Data show that the improvement in the gait pattern obtained short-term after SDR continues during into adolescence and adulthood. Ten years after SDR all patients improved compared to baseline. Considering the lower limb joint kinematics, most notable improvements were found at knee and ankle joints. Compared to the evaluation before SDR, the range of motion of the knee increased: the knee was more extended at initial contact and knee flexion in midswing improved. Excessive ankle plantar flexion was reduced during the entire gait cycle. Only minor changes were found at hip and pelvis.
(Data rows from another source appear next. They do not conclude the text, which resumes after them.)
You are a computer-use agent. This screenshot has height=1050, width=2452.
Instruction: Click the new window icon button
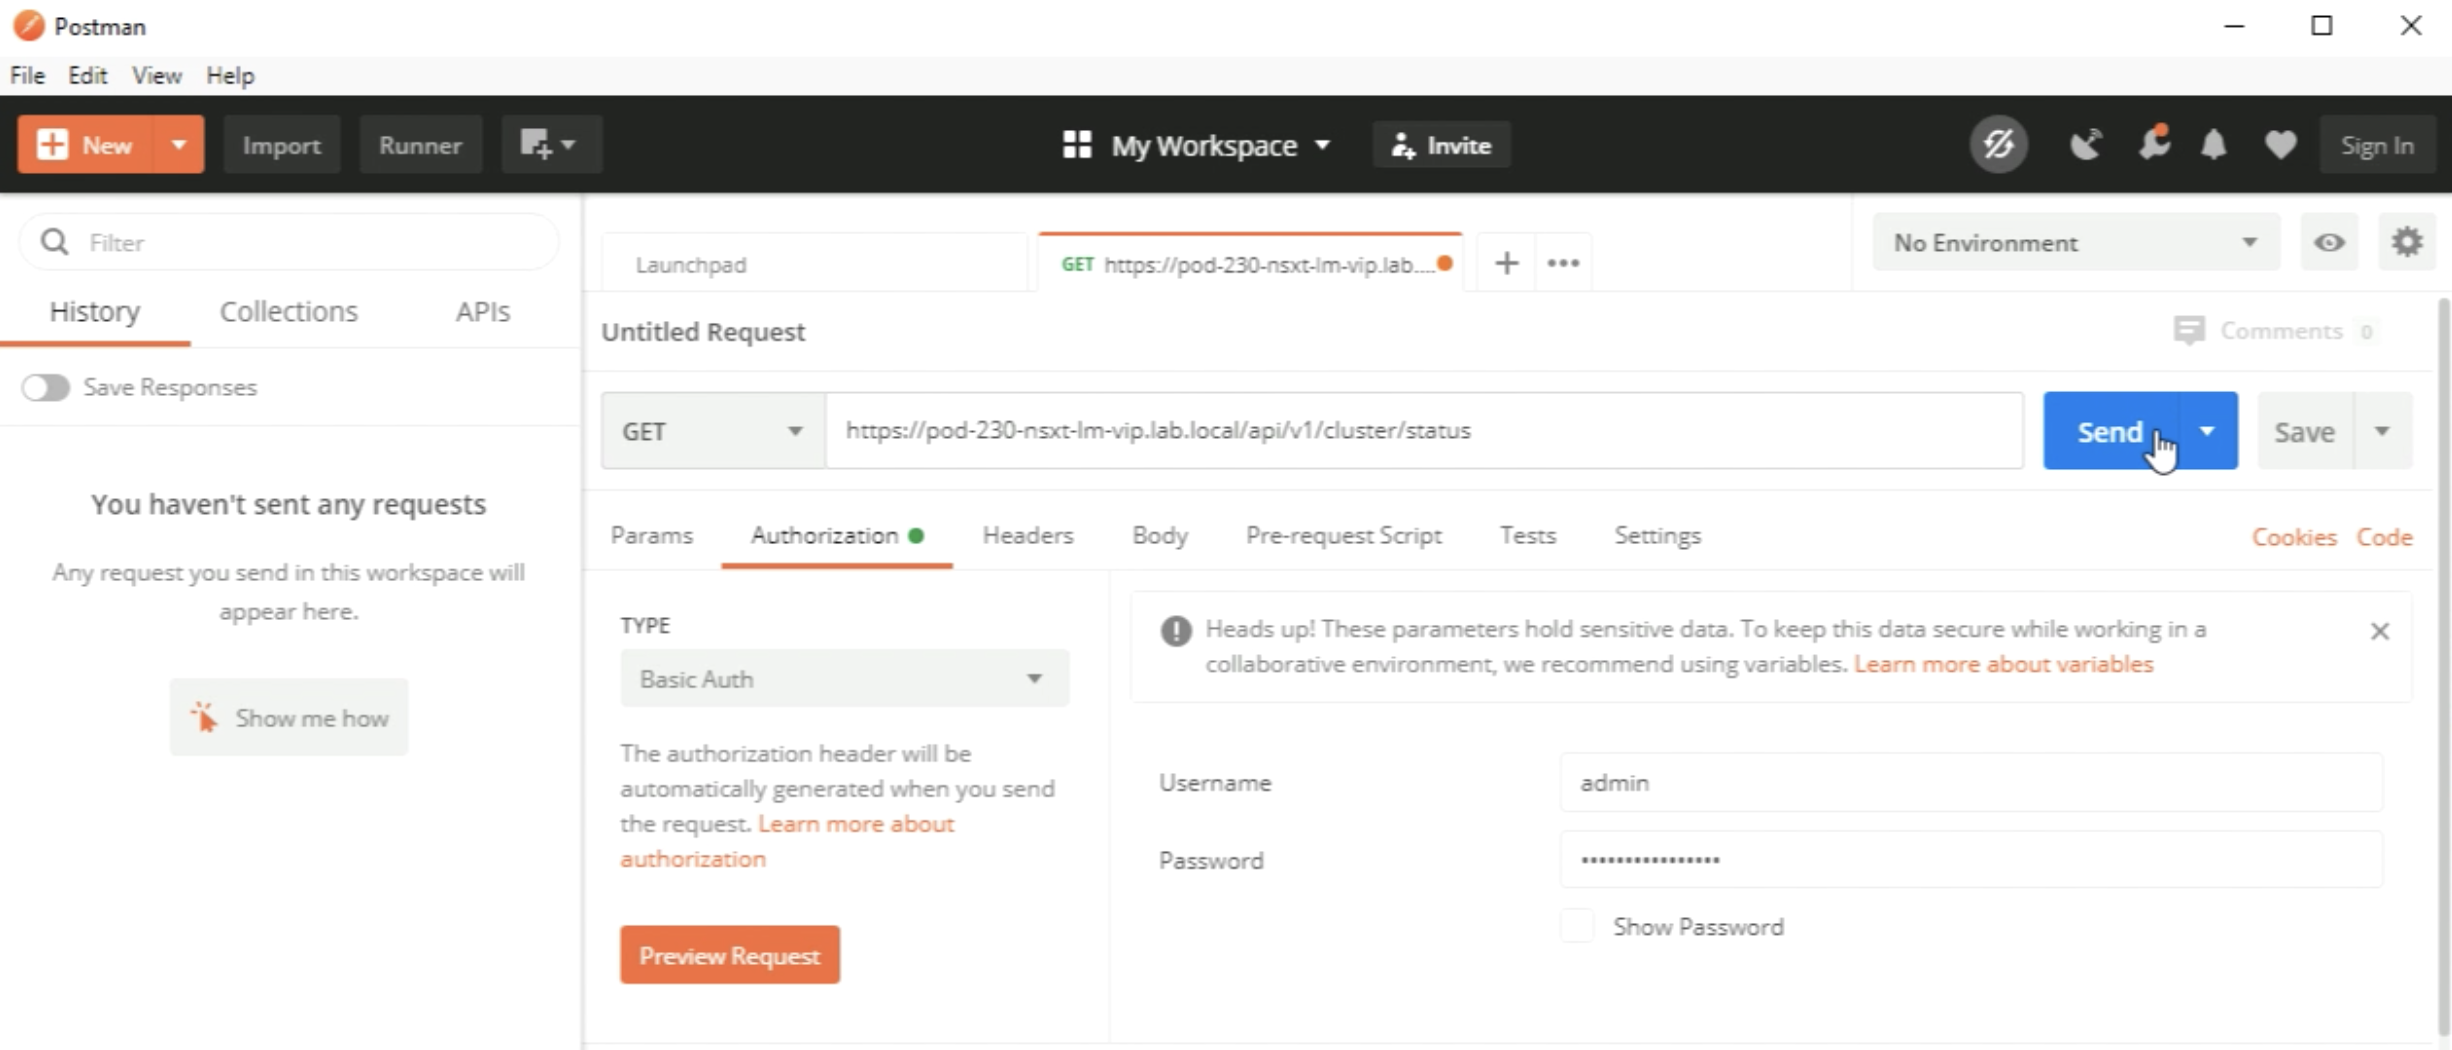[550, 145]
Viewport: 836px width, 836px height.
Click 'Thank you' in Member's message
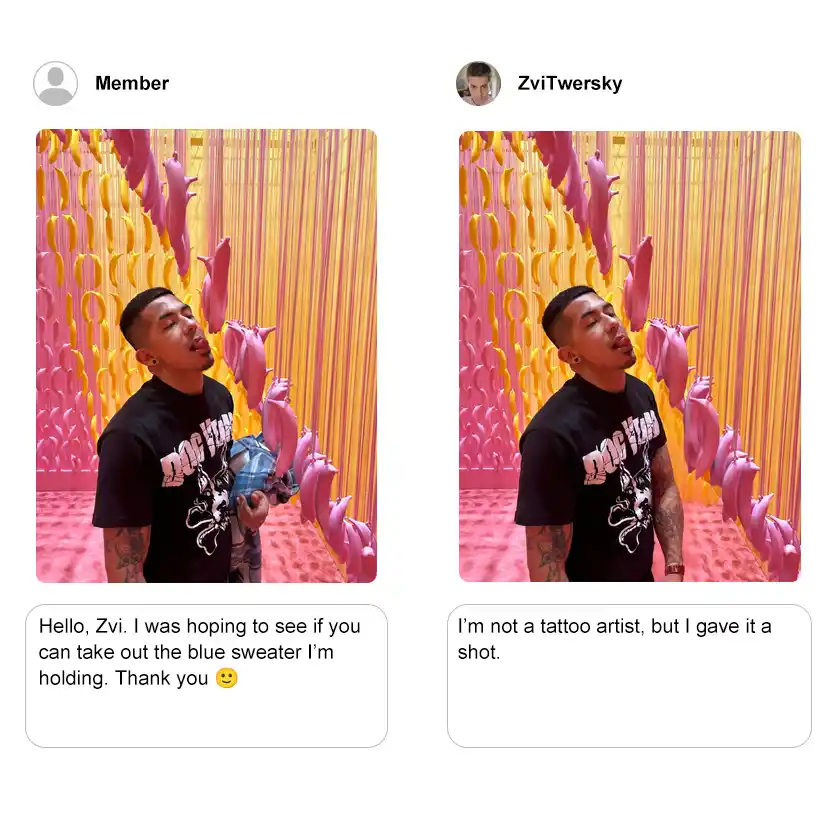162,678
Eight patients underwent additional orthopaedic surgery in the years after SDR, and the present findings should be considered as a combination of SDR, development and additional treatment.
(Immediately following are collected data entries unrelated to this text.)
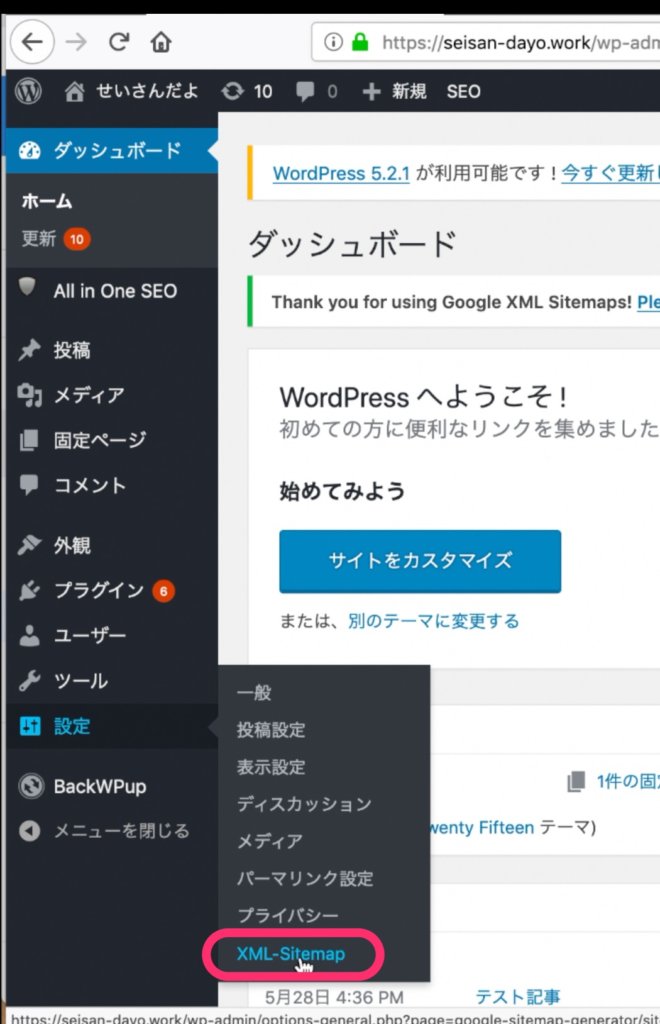Open updates icon showing 10 in admin bar
Image resolution: width=660 pixels, height=1024 pixels.
(247, 92)
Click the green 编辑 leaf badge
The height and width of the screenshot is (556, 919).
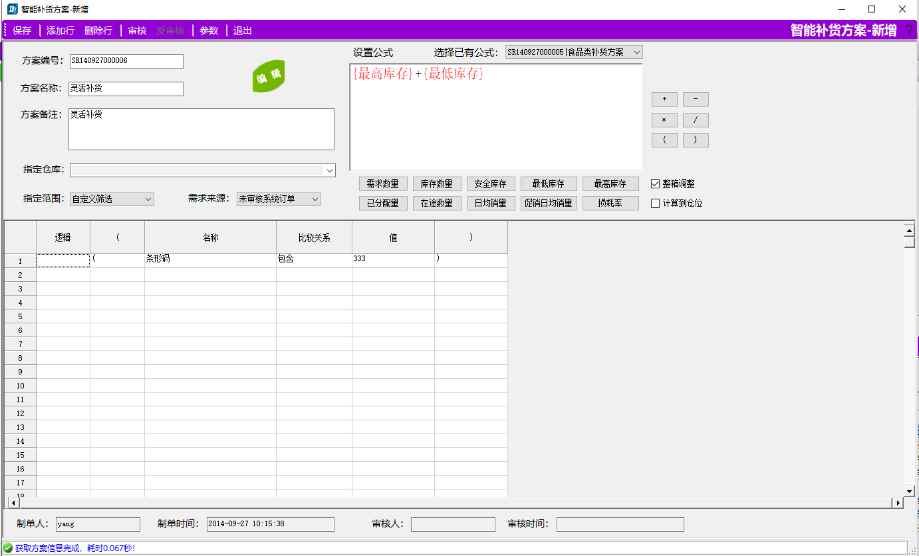point(268,77)
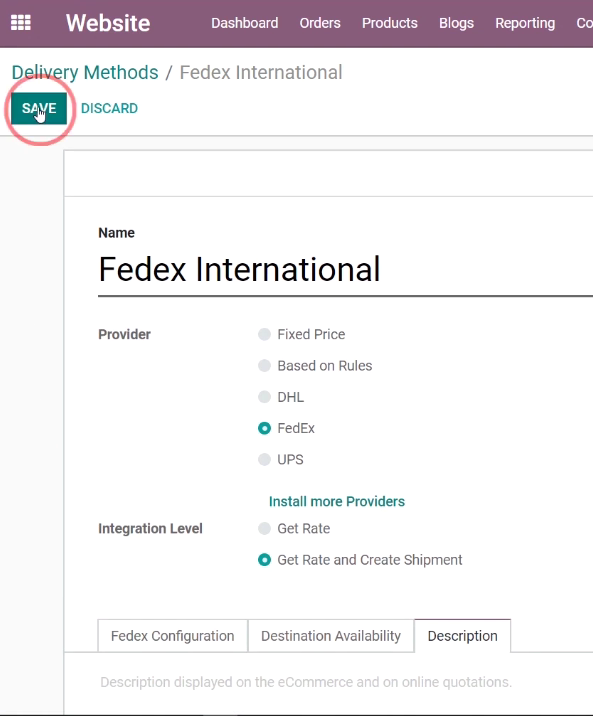Select Fixed Price provider

(264, 334)
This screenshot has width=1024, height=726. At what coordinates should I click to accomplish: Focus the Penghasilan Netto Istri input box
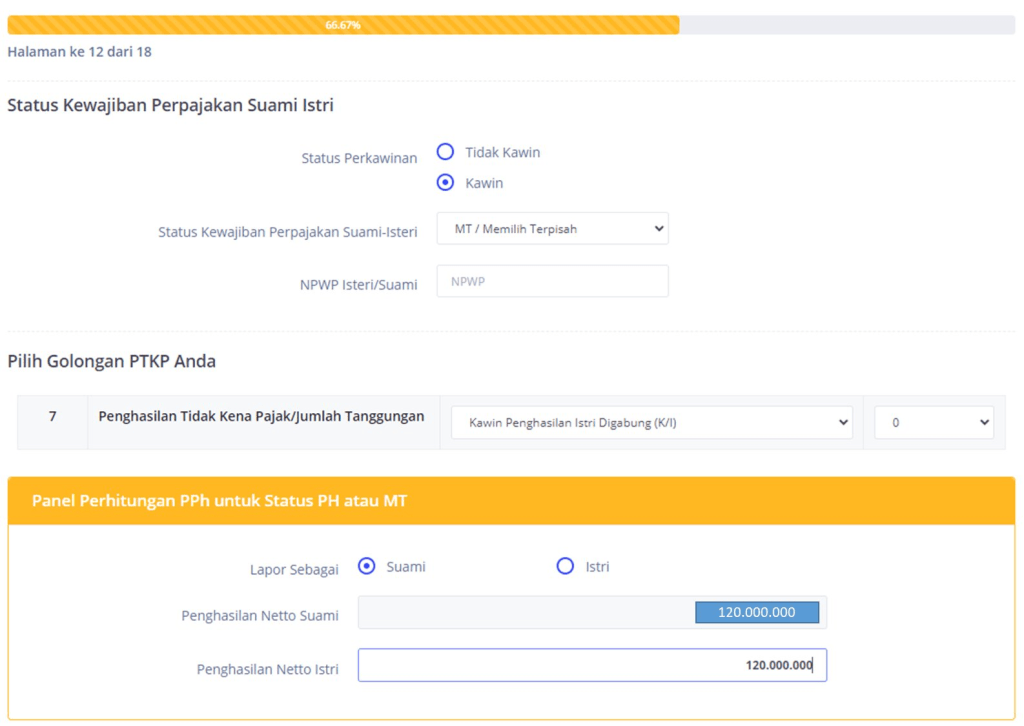592,665
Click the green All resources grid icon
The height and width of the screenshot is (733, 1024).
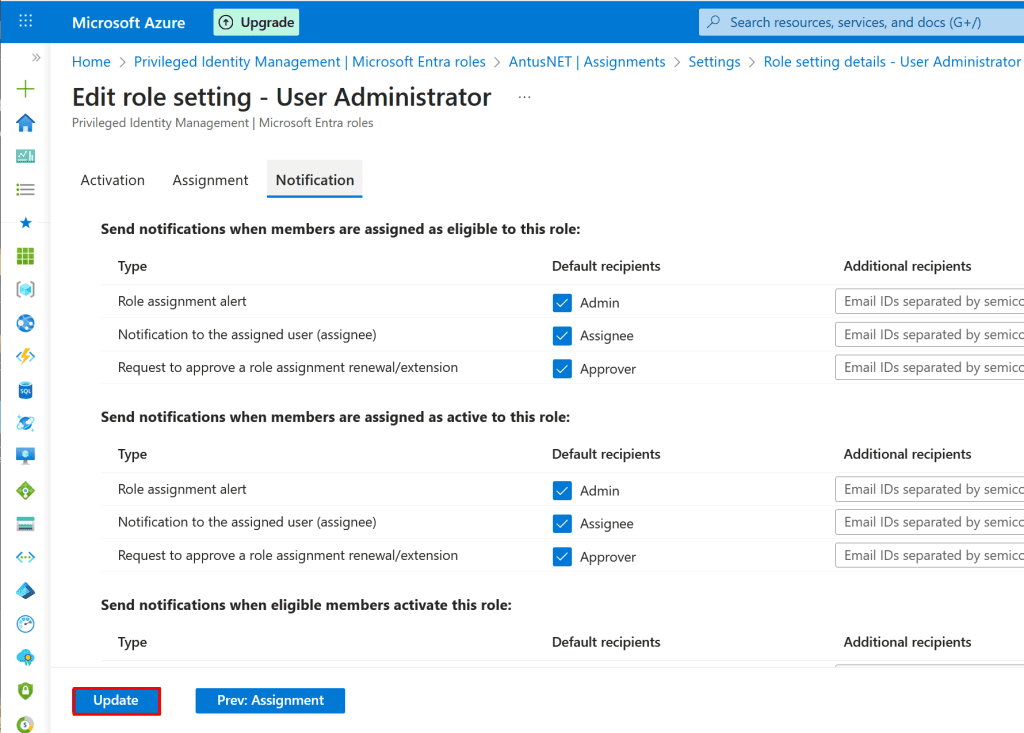[26, 256]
Romei et al., demonstrate lasting improvement of gait quality in ambulant patients with spastic diplegia who underwent SDR during childhood when they become adolescents and young adults 2).


Eppinger et al., describe a patient who underwent a SDR with a successful postoperative outcome. This man suffered a hypertensive and hemorrhagic stroke secondary to intravenous drug abuse at age 46. A SDR was performed after two failed intrathecal baclofen pump placements due to recurrent infections, likely resulting from his immunocompromised status. The patient underwent lumbar laminectomies and dorsal rhizotomies at levels L1-S1 bilaterally. Postoperatively, the patient’s spasticity was significantly reduced. His Ashworth spasticity score decreased from 4/5 to 1/5, and the reduction in tone has been durable over 3 years 3).

References

1)

Archer J, Yaacoub AP, Angulo-Parker F, Fritsch G, Riner S, Coon A, Johnson SK, Delima S, Jea A, Raskin JS. Pre- and Postoperative Gait Analysis and Video for Selective Dorsal Rhizotomy in Spastic Diplegia: 2-Dimensional Operative Video. Oper Neurosurg (Hagerstown). 2018 Dec 27. doi: 10.1093/ons/opy392. [Epub ahead of print] PubMed PMID: 30590806.
2)

Romei M, Oudenhoven LM, van Schie PEM, van Ouwerkerk WJR, van der Krogt MM, Buizer AI. Evolution of gait in adolescents and young adults with spastic diplegia after selective dorsal rhizotomy in childhood: A 10 year follow-up study. Gait Posture. 2018 Jun 4;64:108-113. doi: 10.1016/j.gaitpost.2018.06.002. [Epub ahead of print] PubMed PMID: 29894977.
3)

Eppinger MA, Berman CM, Mazzola CA. Selective dorsal rhizotomy for spastic diplegia secondary to stroke in an adult patient. Surg Neurol Int. 2015 Jun 25;6:111. doi: 10.4103/2152-7806.159382. eCollection 2015. PubMed PMID: 26167363; PubMed Central PMCID: PMC4496840.